To do: In the records below, find the line with "Open the Your work menu" and the line with "Given: Click the trend line drawing tool icon"; return exactly those lines and every line between them.

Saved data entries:
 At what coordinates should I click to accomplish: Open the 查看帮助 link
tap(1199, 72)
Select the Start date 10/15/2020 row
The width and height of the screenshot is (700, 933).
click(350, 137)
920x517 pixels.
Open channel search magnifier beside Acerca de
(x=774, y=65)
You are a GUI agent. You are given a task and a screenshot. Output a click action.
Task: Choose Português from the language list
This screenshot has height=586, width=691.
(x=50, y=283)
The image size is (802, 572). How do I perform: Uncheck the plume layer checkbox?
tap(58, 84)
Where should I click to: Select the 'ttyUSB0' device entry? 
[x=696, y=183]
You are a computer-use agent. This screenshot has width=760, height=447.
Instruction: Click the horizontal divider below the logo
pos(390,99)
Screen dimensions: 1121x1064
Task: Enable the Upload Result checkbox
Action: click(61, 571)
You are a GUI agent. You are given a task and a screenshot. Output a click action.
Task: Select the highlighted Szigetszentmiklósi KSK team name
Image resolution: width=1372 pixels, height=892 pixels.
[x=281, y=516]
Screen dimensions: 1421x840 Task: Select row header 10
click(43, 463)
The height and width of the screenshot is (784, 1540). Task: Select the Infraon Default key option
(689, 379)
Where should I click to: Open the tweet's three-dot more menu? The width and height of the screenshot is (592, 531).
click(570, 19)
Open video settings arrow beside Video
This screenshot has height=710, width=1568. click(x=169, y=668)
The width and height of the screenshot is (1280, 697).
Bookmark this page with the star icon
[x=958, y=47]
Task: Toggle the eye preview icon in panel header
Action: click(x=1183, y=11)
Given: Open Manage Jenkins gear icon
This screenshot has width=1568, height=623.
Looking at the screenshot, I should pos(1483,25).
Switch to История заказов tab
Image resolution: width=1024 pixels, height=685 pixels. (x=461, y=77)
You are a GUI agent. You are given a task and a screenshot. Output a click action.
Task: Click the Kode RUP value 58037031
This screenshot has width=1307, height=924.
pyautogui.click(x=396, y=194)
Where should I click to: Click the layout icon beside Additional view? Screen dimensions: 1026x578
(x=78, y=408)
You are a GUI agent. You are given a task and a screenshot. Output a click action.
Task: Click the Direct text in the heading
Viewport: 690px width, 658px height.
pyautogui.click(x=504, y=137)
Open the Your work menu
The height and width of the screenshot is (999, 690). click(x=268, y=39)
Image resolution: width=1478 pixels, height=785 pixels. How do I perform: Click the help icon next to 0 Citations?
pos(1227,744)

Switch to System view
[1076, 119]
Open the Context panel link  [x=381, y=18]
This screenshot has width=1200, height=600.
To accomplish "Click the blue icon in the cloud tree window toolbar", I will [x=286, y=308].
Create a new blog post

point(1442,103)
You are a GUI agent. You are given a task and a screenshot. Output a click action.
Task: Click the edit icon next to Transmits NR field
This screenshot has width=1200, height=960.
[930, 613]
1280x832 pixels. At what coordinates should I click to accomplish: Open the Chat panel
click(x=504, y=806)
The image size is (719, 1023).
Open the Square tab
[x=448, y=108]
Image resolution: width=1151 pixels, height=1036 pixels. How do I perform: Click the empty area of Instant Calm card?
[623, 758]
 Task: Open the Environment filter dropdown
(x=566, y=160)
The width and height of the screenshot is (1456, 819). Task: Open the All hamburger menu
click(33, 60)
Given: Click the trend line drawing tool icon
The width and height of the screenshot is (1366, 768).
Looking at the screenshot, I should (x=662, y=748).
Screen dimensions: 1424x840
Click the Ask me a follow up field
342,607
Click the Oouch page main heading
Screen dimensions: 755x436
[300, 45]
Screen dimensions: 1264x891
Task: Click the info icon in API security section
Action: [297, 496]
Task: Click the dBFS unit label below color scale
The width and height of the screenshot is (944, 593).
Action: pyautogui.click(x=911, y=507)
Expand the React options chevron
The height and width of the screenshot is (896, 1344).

Exercise result:
Open the Your work menu
The height and width of the screenshot is (999, 690). click(x=268, y=39)
Image resolution: width=1478 pixels, height=785 pixels. How do I perform: Click the help icon next to 0 Citations?
pos(1227,744)

Switch to System view
[1076, 119]
Open the Context panel link  [x=381, y=18]
This screenshot has width=1200, height=600.
To accomplish "Click the blue icon in the cloud tree window toolbar", I will [x=286, y=308].
Create a new blog post

point(1442,103)
You are a GUI agent. You are given a task and a screenshot. Output a click action.
Task: Click the edit icon next to Transmits NR field
This screenshot has width=1200, height=960.
[930, 613]
1280x832 pixels. At what coordinates should I click to accomplish: Open the Chat panel
click(x=504, y=806)
The image size is (719, 1023).
Open the Square tab
[x=448, y=108]
Image resolution: width=1151 pixels, height=1036 pixels. How do I perform: Click the empty area of Instant Calm card?
[623, 758]
 Task: Open the Environment filter dropdown
(x=566, y=160)
The width and height of the screenshot is (1456, 819). Task: Open the All hamburger menu
click(33, 60)
Given: Click the trend line drawing tool icon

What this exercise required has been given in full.